Amanda Smith, Bangor’s director of water quality, told councilors at the June 3 budget workshop that the wastewater department — which includes the wastewater treatment plant and the sewer system — is in a transition period driven by consent-decree obligations and aging infrastructure.
Smith said the treatment plant’s design capacity is about 18 million gallons per day and the city treats just under 8 million gallons per day on an average day. The sewer system includes roughly 150 miles of publicly owned sewer pipe, with additional privately owned lines also in service.
The city remains under an EPA consent decree from 2015 that directs work to reduce combined sewer overflows (CSOs). Smith said the department has completed nearly 90% of the required work since the early 1990s and that the remaining roughly 10% represents the most complex and expensive work, including a Meadow Brook sewer-separation project on Columbia Street meant to reduce outfall activations behind the Pquankus Cap building into the Kascade River.

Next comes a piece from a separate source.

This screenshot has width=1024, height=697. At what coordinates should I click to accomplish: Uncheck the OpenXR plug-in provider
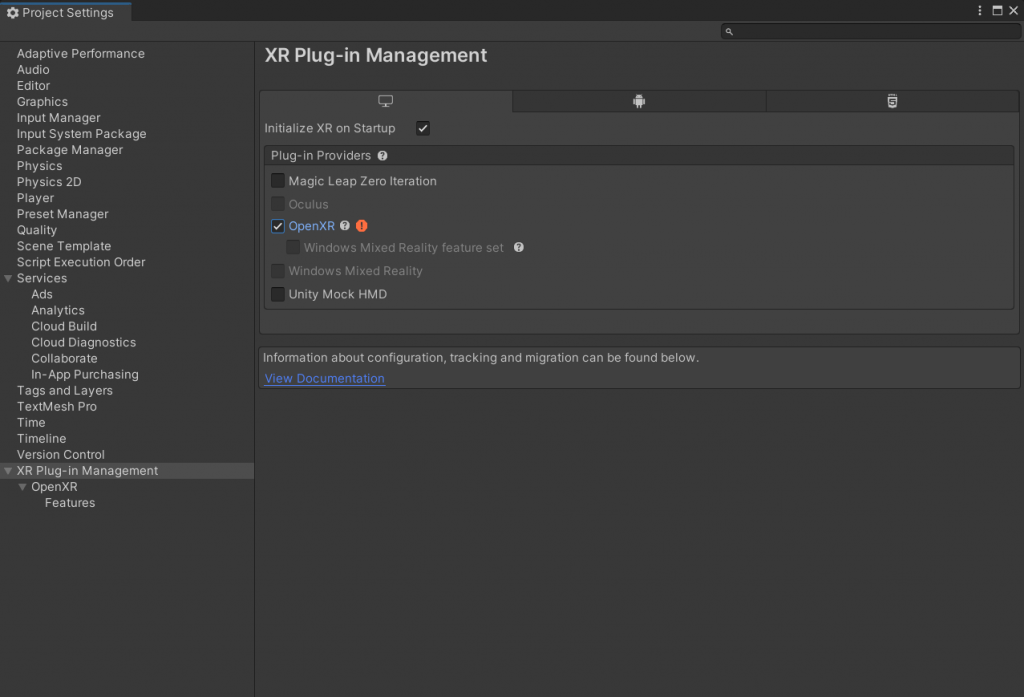278,226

On capital needs, Smith described several priorities: finishing the plant’s SCADA (controls) upgrades to cover remote sites, advancing an aeration upgrade to improve oxygen controls and lower electricity use, and replacing aging CCTV inspection vans. She said the aeration project has most of the funding in place, but that a November bid returned a sole bidder at $2.8 million compared with an engineering estimate of about $2 million; the FY26 capital budget therefore includes a small supplemental amount to close the gap and $500,000 is listed to move work forward.

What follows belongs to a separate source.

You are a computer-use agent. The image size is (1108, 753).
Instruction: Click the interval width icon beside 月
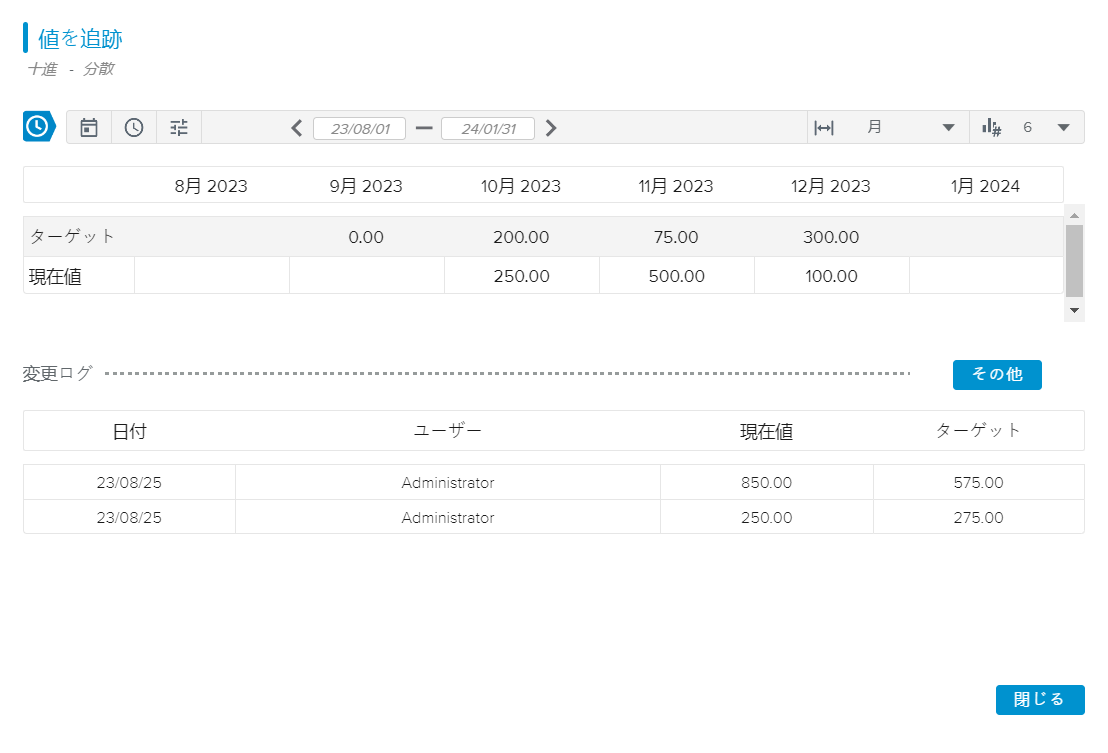tap(824, 128)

Smith emphasized energy savings as a driver: the department spends nearly $1 million a year on electricity and tighter aeration controls would allow staff to reduce power use at times. For inspection work, the department plans to replace two older CCTV vans with one modern, AI-enabled van to cut labor and equipment costs over time.

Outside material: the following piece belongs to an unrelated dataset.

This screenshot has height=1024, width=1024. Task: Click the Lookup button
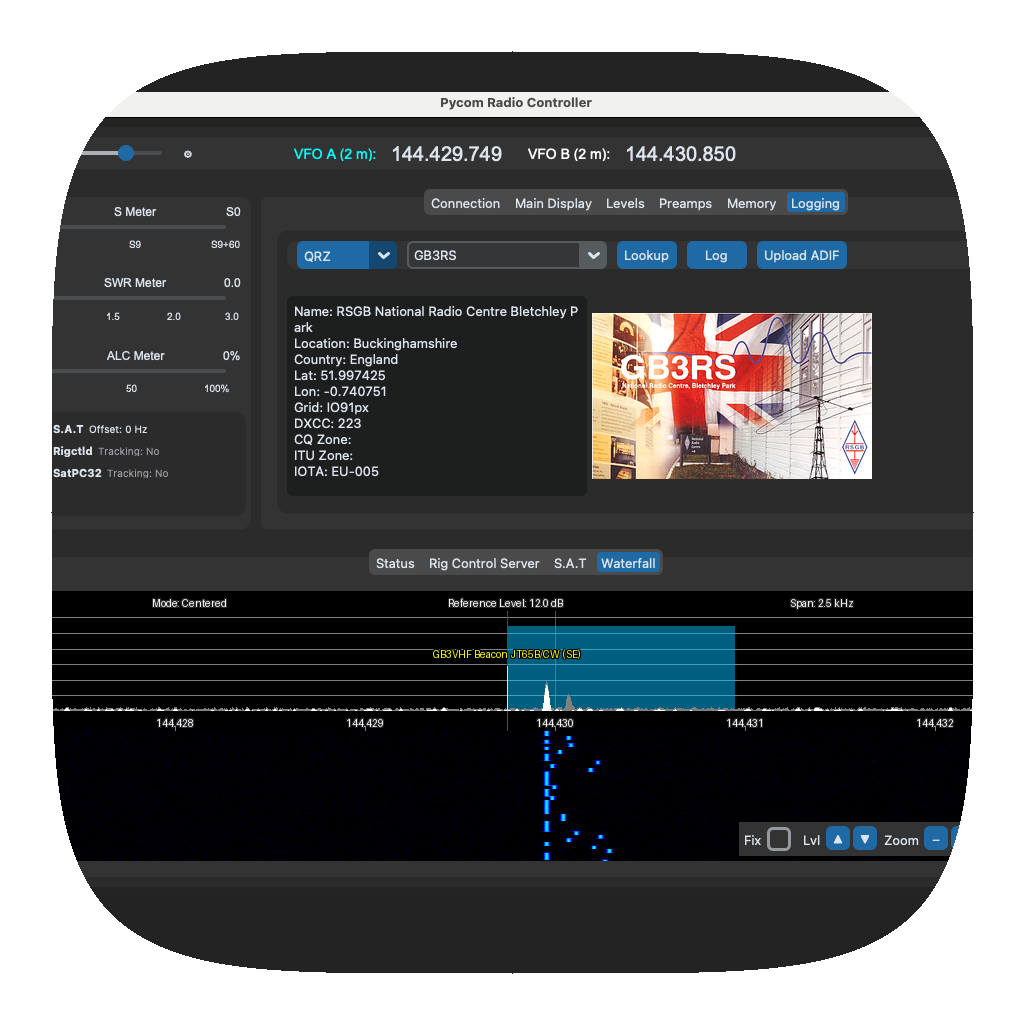pos(647,255)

Regarding financing, Smith said the city applied to the State Revolving Fund and had two projects approved for SRF financing — just over $6 million in financing at an interest rate around 2.8% — for the Perry Road pump station and a Perry Road separation project; she noted SRF financing is a loan (a bond-like financing) rather than a grant.
To help cover capital obligations and reflect financial-capacity considerations the EPA takes into account, the proposed budget includes a 9% sewer rate increase. Smith estimated the increase would raise the average residential sewer bill by approximately $3.84 per month and said the city remains below EPA thresholds tied to median household income. She also described personnel-related budget shifts: restoring a long-vacant position from contracted services back into payroll, budgeting a three-month overlap for an anticipated key retirement to preserve institutional knowledge, and a $22,000 wage adjustment spread across three positions to aid retention.
Councilors asked detailed follow-up questions about residential billing, year-to-year electricity-cost fluctuations and capital carryovers; Smith clarified spreadsheet timing issues on some lines and said staff are renegotiating an electricity contract with the vendor Constellation.
Next steps noted in the workshop: continue negotiations with the EPA on the next five-year consent-decree phase, finalize which capital projects will be frontloaded in FY28–FY31 based on negotiated obligations, and proceed with design and construction phases for the Perry Road and Meadow Brook separation projects.